### [CHALLENGE]
Rewrite everything from the start of the listing down to the line containing "coord(1308,461)", swapping "Instruction" for "Directive" and leaving all else unchanged.

Stored dataset items:
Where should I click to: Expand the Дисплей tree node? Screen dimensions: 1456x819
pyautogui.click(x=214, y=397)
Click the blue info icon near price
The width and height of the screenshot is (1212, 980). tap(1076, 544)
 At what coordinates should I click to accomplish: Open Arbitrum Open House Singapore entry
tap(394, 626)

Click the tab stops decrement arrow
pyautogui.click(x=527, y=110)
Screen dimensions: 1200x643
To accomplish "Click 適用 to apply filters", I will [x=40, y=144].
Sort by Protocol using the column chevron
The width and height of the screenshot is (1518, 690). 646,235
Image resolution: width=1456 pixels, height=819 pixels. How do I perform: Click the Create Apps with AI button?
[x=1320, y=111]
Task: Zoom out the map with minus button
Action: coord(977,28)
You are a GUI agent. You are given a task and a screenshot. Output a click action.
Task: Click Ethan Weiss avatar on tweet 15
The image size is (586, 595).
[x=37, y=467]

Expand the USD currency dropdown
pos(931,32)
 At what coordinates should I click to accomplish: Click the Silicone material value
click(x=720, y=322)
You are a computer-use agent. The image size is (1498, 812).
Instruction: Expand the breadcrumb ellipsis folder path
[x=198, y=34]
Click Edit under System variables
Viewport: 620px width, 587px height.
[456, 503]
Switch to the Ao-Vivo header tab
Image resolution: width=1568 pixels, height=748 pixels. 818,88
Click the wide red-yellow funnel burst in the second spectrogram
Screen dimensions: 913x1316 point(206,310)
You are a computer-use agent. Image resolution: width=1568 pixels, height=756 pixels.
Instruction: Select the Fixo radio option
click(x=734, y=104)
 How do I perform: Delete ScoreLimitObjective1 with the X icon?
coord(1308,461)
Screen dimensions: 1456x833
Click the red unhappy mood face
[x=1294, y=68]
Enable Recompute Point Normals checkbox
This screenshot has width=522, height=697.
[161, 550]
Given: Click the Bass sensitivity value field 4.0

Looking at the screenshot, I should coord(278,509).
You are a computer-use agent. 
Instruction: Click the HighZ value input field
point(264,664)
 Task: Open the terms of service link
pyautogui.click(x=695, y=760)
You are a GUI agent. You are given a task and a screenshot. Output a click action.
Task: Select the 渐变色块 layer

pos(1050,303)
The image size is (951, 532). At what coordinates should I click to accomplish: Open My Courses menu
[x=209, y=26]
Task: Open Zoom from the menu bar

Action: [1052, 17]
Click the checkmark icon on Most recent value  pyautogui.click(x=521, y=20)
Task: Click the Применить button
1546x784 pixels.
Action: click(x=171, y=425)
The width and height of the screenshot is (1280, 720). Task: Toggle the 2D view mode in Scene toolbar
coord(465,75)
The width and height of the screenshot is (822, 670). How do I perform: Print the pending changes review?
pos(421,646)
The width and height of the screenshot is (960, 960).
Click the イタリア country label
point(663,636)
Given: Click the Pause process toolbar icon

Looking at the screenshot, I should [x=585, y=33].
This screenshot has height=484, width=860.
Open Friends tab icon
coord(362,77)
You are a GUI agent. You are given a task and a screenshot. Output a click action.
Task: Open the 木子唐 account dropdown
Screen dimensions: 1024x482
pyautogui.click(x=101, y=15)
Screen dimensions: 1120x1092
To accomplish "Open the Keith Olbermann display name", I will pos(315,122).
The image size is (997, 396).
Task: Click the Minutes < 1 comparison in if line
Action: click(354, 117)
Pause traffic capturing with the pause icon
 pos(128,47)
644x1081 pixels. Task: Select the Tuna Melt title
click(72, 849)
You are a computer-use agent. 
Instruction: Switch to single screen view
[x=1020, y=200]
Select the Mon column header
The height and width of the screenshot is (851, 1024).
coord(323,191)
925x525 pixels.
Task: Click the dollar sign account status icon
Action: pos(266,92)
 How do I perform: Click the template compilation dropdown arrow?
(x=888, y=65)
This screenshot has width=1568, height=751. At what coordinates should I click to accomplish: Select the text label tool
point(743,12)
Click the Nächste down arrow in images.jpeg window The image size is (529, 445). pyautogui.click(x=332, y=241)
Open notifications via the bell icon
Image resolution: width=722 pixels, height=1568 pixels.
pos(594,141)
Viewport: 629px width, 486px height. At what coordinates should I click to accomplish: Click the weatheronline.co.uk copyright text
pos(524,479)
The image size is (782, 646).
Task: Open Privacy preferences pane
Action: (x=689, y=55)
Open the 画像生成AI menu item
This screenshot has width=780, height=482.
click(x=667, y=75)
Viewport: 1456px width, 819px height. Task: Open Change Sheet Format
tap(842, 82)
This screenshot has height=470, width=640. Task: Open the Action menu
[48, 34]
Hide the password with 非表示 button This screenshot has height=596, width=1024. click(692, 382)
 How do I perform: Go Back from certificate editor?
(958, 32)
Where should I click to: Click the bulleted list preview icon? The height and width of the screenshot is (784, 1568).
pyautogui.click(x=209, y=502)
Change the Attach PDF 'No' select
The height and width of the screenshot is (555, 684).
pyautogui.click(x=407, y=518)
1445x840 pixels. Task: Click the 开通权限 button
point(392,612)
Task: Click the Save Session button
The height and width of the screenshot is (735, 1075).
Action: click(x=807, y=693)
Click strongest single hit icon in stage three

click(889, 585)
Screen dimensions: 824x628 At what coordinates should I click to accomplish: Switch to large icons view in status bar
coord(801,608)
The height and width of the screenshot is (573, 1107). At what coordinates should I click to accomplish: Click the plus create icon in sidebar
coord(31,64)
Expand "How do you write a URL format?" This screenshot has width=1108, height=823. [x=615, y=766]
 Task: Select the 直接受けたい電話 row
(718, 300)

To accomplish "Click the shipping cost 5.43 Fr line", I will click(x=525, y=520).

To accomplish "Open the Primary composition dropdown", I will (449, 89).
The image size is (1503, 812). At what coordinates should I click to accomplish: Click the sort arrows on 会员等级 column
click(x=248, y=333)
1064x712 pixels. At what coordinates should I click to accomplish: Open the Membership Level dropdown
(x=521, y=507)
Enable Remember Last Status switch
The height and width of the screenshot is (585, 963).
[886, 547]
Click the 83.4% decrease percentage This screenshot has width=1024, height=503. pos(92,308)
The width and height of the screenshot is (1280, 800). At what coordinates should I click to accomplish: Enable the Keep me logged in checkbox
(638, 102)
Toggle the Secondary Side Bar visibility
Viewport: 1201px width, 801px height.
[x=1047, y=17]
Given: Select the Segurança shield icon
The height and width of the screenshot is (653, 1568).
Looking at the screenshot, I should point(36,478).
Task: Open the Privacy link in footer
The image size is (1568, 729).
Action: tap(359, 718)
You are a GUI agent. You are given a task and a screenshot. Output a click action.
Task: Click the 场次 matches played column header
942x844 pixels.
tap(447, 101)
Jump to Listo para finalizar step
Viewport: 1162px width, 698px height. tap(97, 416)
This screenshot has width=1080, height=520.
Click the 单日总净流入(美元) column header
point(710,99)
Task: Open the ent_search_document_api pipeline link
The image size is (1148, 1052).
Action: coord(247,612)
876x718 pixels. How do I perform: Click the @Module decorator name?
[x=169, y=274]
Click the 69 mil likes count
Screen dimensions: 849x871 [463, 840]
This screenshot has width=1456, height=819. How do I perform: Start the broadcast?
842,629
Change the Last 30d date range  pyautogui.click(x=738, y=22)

### [EXERCISE ANSWER]
Where should I click to: Expand the Дисплей tree node? Screen dimensions: 1456x819
pyautogui.click(x=214, y=397)
Click the blue info icon near price
The width and height of the screenshot is (1212, 980). tap(1076, 544)
 At what coordinates should I click to accomplish: Open Arbitrum Open House Singapore entry
tap(394, 626)

Click the tab stops decrement arrow
pyautogui.click(x=527, y=110)
Screen dimensions: 1200x643
To accomplish "Click 適用 to apply filters", I will [x=40, y=144].
Sort by Protocol using the column chevron
The width and height of the screenshot is (1518, 690). 646,235
Image resolution: width=1456 pixels, height=819 pixels. How do I perform: Click the Create Apps with AI button?
[x=1320, y=111]
Task: Zoom out the map with minus button
Action: coord(977,28)
You are a GUI agent. You are given a task and a screenshot. Output a click action.
Task: Click Ethan Weiss avatar on tweet 15
The image size is (586, 595).
[x=37, y=467]

Expand the USD currency dropdown
pos(931,32)
 At what coordinates should I click to accomplish: Click the Silicone material value
click(x=720, y=322)
You are a computer-use agent. The image size is (1498, 812).
Directive: Expand the breadcrumb ellipsis folder path
[x=198, y=34]
Click Edit under System variables
Viewport: 620px width, 587px height.
[456, 503]
Switch to the Ao-Vivo header tab
Image resolution: width=1568 pixels, height=748 pixels. 818,88
Click the wide red-yellow funnel burst in the second spectrogram
Screen dimensions: 913x1316 point(206,310)
You are a computer-use agent. Image resolution: width=1568 pixels, height=756 pixels.
Directive: Select the Fixo radio option
click(x=734, y=104)
 How do I perform: Delete ScoreLimitObjective1 with the X icon?
coord(1308,461)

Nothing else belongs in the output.